Introduced February 6, 2025 by James Lankford · Last progress February 6, 2025
The bill clarifies and tightens federal tax rules to prevent non-cannabis taxpayers from subsidizing marijuana businesses, but it raises tax burdens and compliance friction for state-legal cannabis operators, risking market exits, informal cash operations, and reduced access to credit.
Non-cannabis taxpayers will not subsidize marijuana or other Schedule I–II drug businesses because federal tax deductions for those businesses are explicitly disallowed.
Tax law is clarified by explicitly naming marijuana in the federal statute, reducing ambiguity about the application of §280E to state-legal cannabis businesses.
State-legal marijuana businesses (dispensaries, producers) lose the ability to deduct ordinary business expenses, raising taxable income and likely increasing tax bills.
Reduced after-tax profitability will lower cannabis businesses' creditworthiness, making it harder to obtain loans, banking services, or other financing.
Higher tax burdens increase the risk that some small cannabis operators exit the legal market or shift to informal cash-based operations.

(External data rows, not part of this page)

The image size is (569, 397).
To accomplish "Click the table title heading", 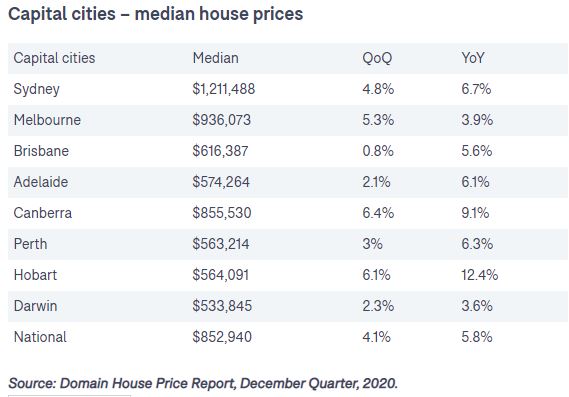I will (x=155, y=15).
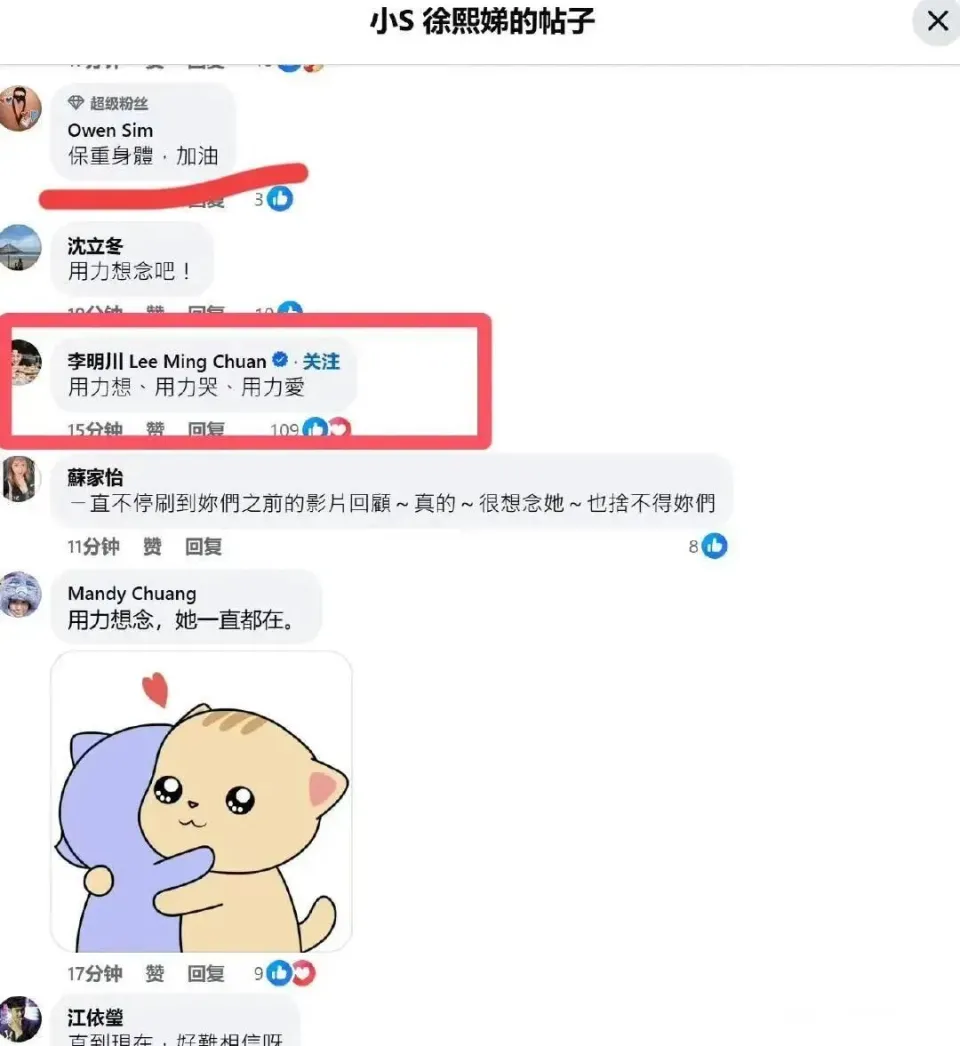Close the 小S 徐熙娣 post dialog
Image resolution: width=960 pixels, height=1046 pixels.
tap(937, 21)
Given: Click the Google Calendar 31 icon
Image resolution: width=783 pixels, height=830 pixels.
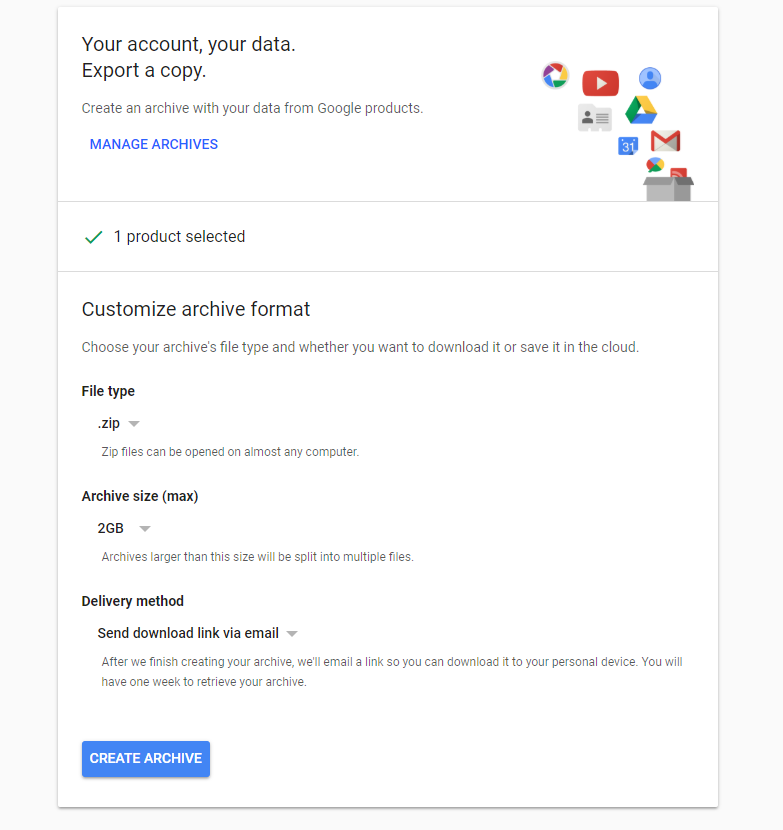Looking at the screenshot, I should coord(628,146).
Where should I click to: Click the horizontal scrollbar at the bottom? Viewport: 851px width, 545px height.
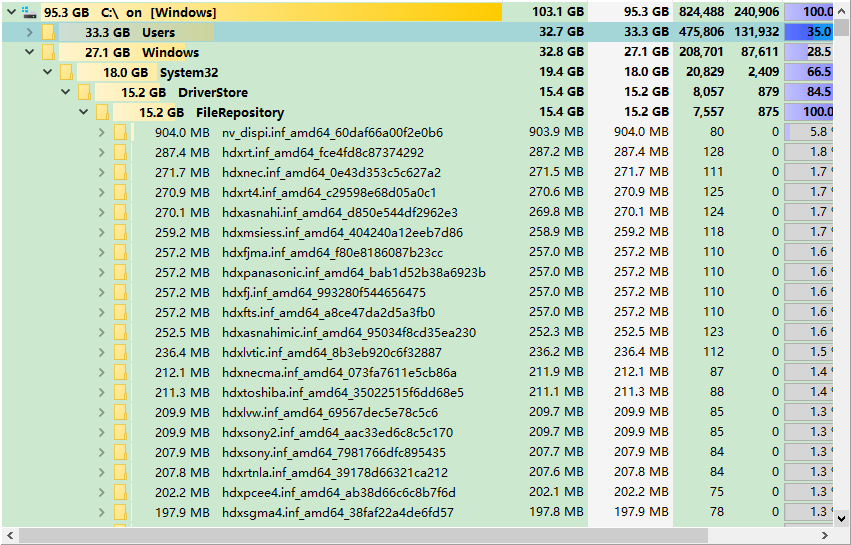pos(400,536)
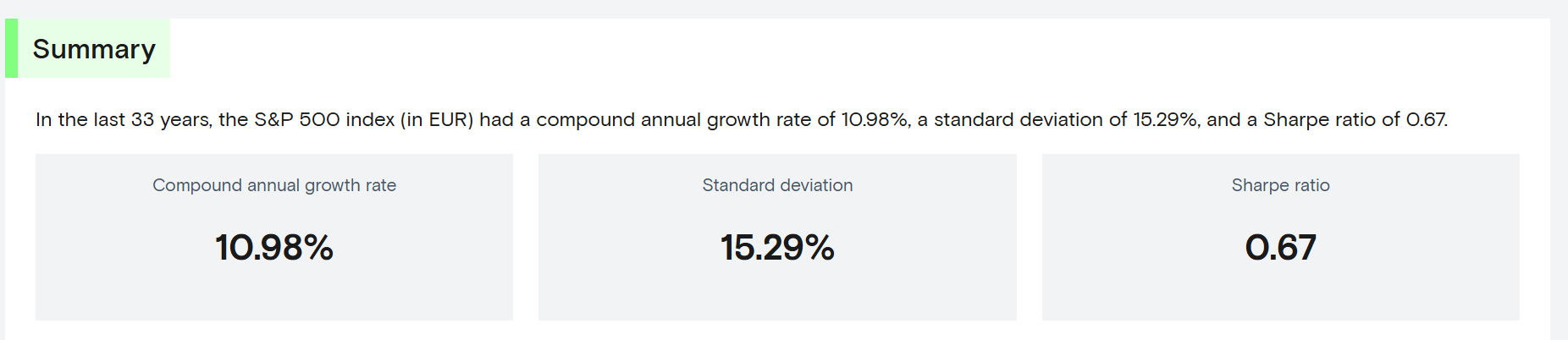Image resolution: width=1568 pixels, height=340 pixels.
Task: Click the "Compound annual growth rate" card label
Action: point(274,185)
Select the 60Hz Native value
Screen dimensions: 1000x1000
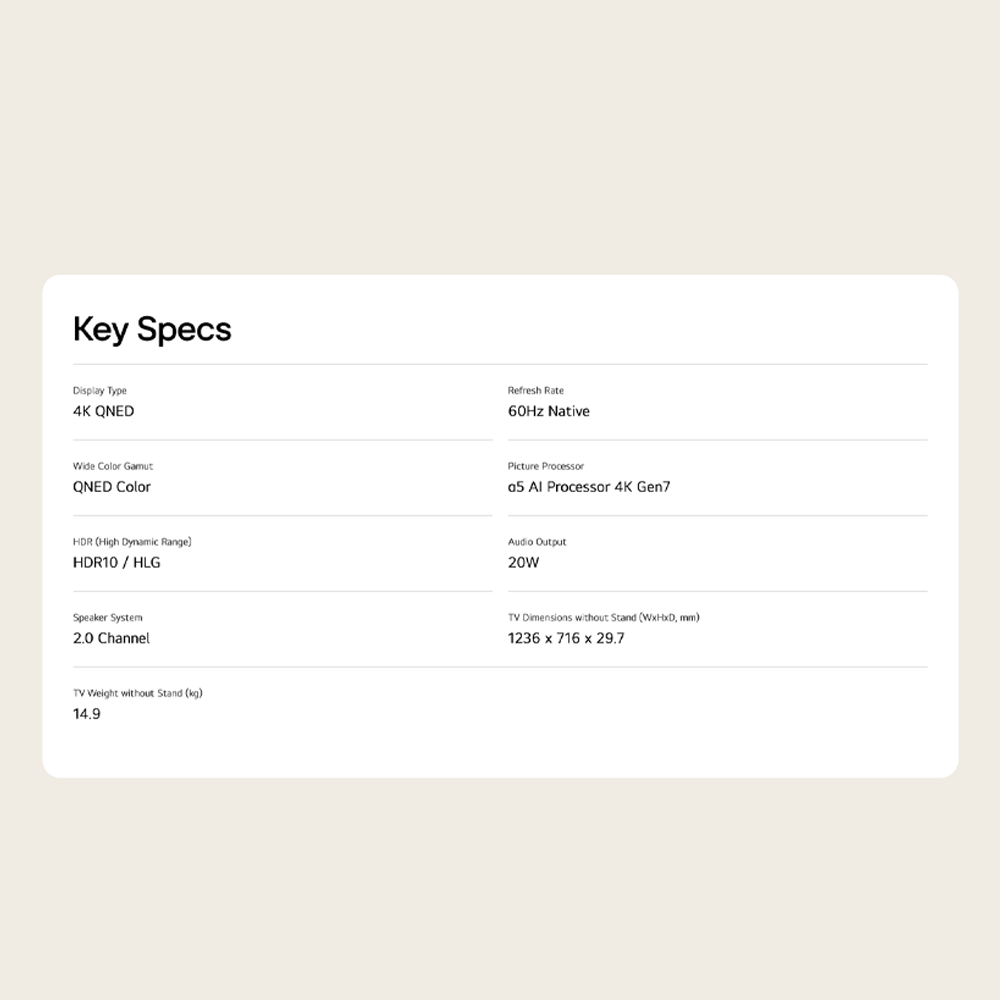[x=549, y=411]
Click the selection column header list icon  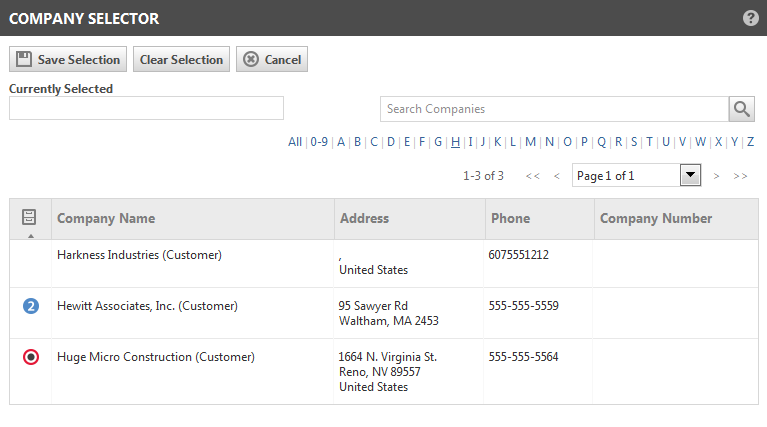(x=29, y=217)
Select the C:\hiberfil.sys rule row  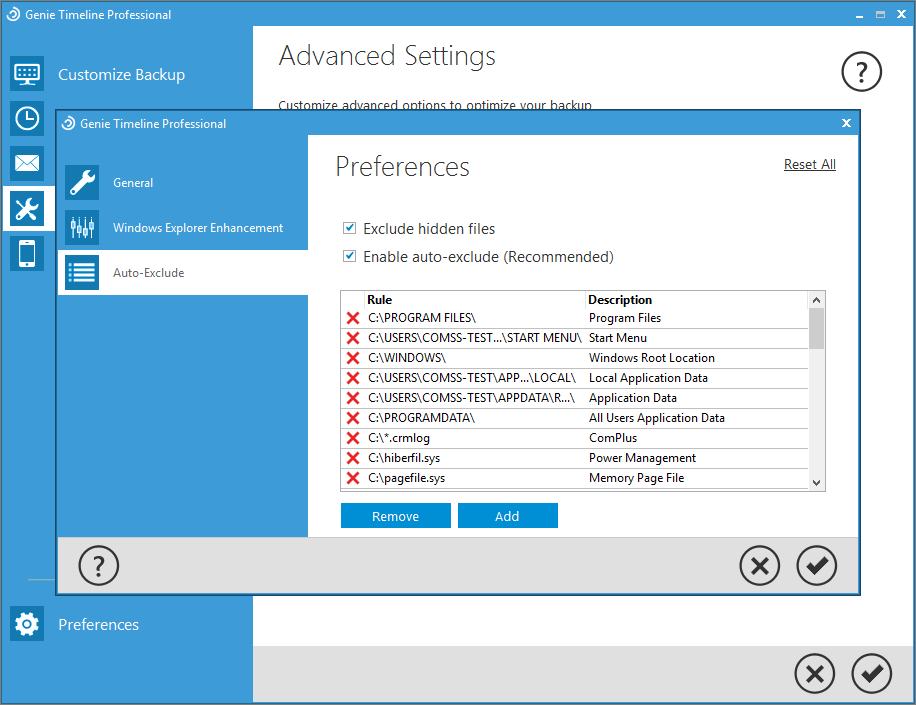[x=476, y=458]
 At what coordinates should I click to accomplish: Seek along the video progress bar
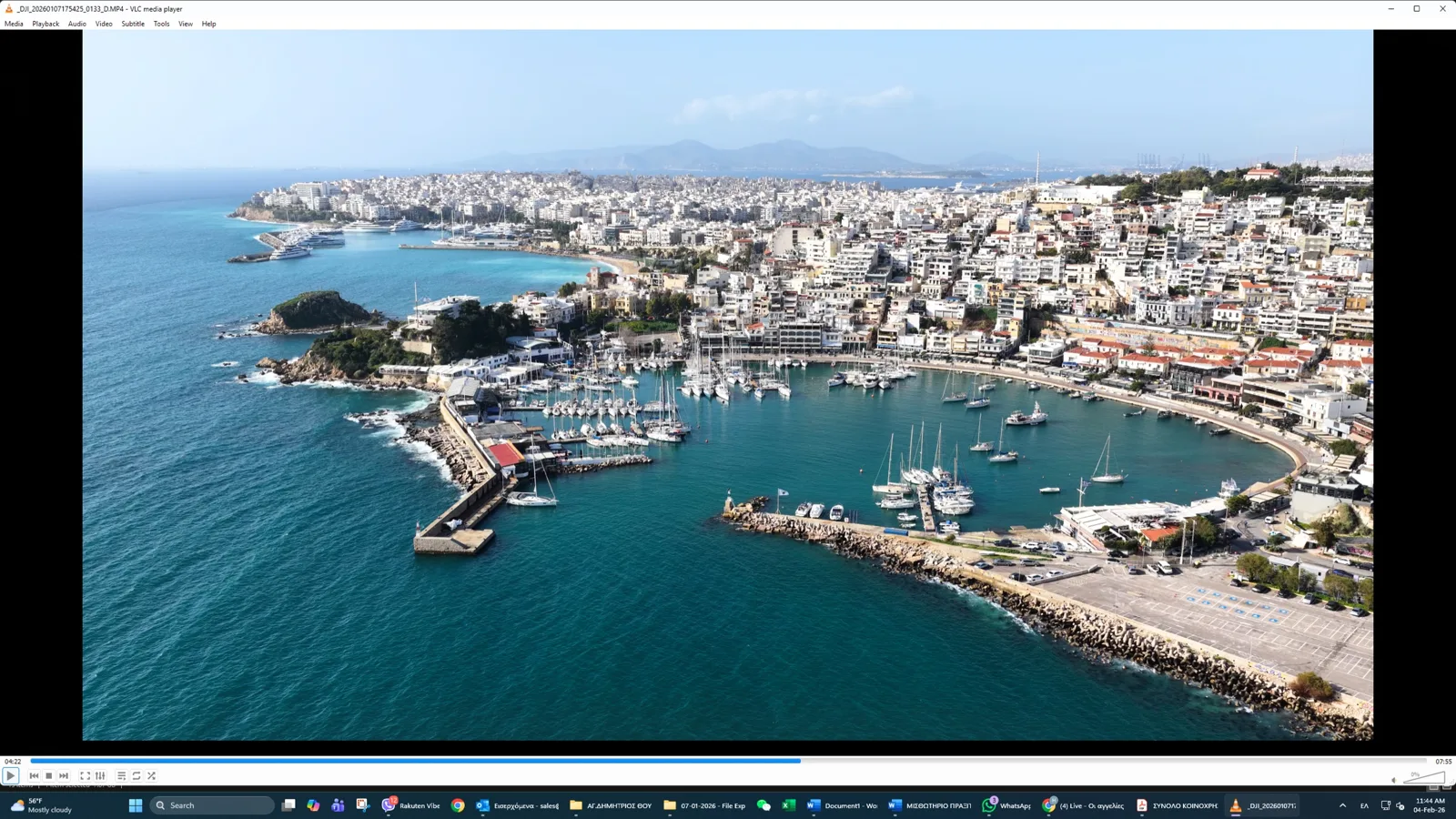pos(728,761)
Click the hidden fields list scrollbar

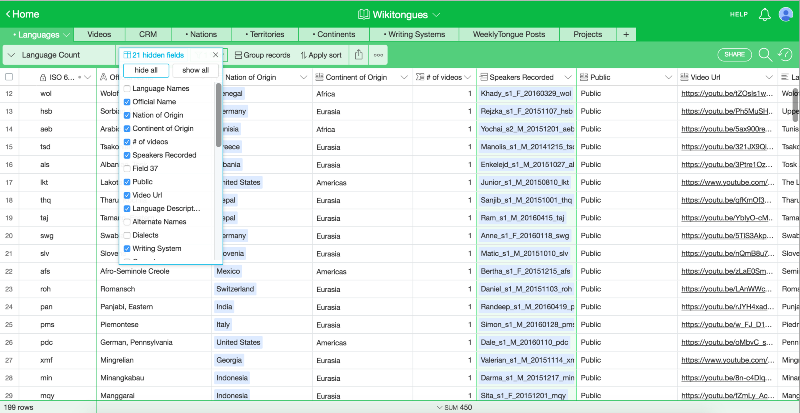pyautogui.click(x=218, y=115)
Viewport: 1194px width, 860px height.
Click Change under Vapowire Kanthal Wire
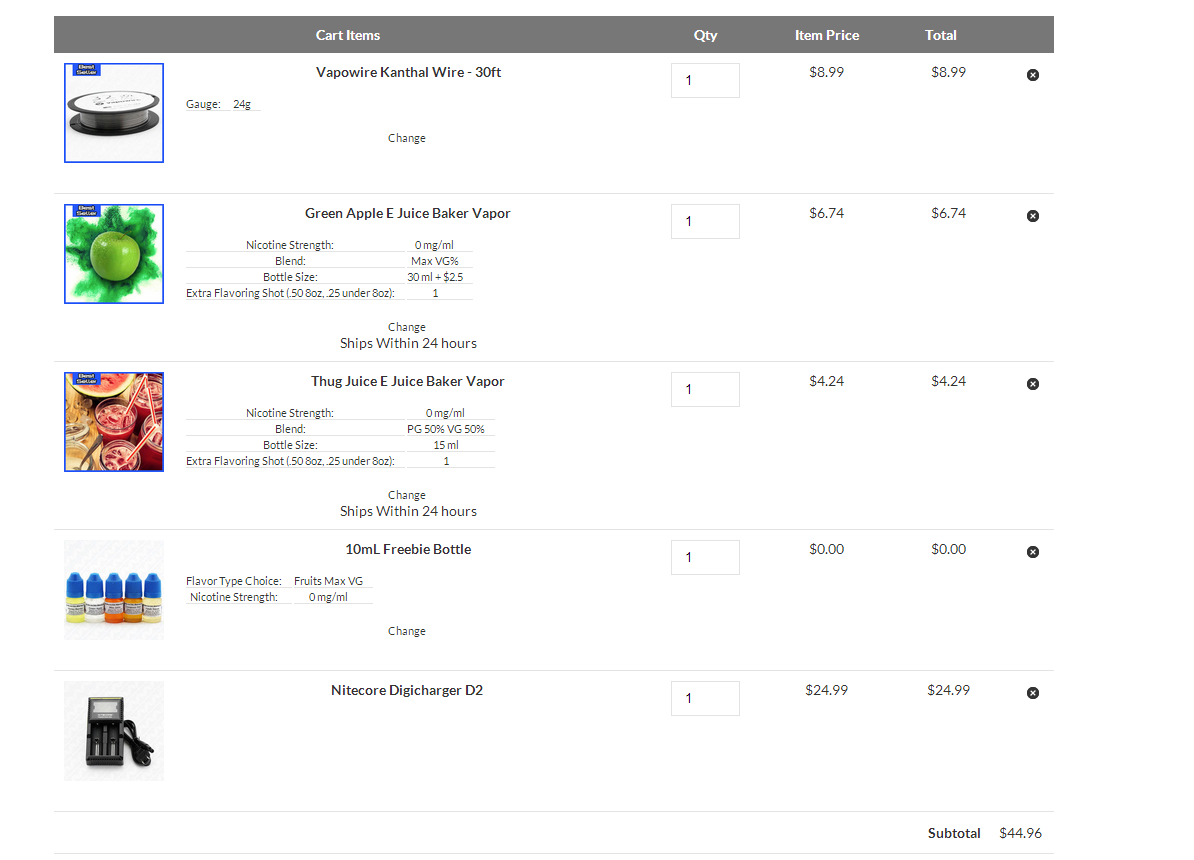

Based on analysis of 2 sections of legislative text.
Bars marijuana-trafficking businesses from claiming federal deductions or tax credits under IRC §280E for amounts paid or incurred after enactment.
Amends the federal tax code to prevent businesses that traffick in marijuana from claiming federal tax deductions or tax credits for amounts paid or incurred. The change explicitly lists “marijuana” alongside Schedule I and II controlled substances and applies to amounts paid or incurred after enactment for taxable years ending after that date.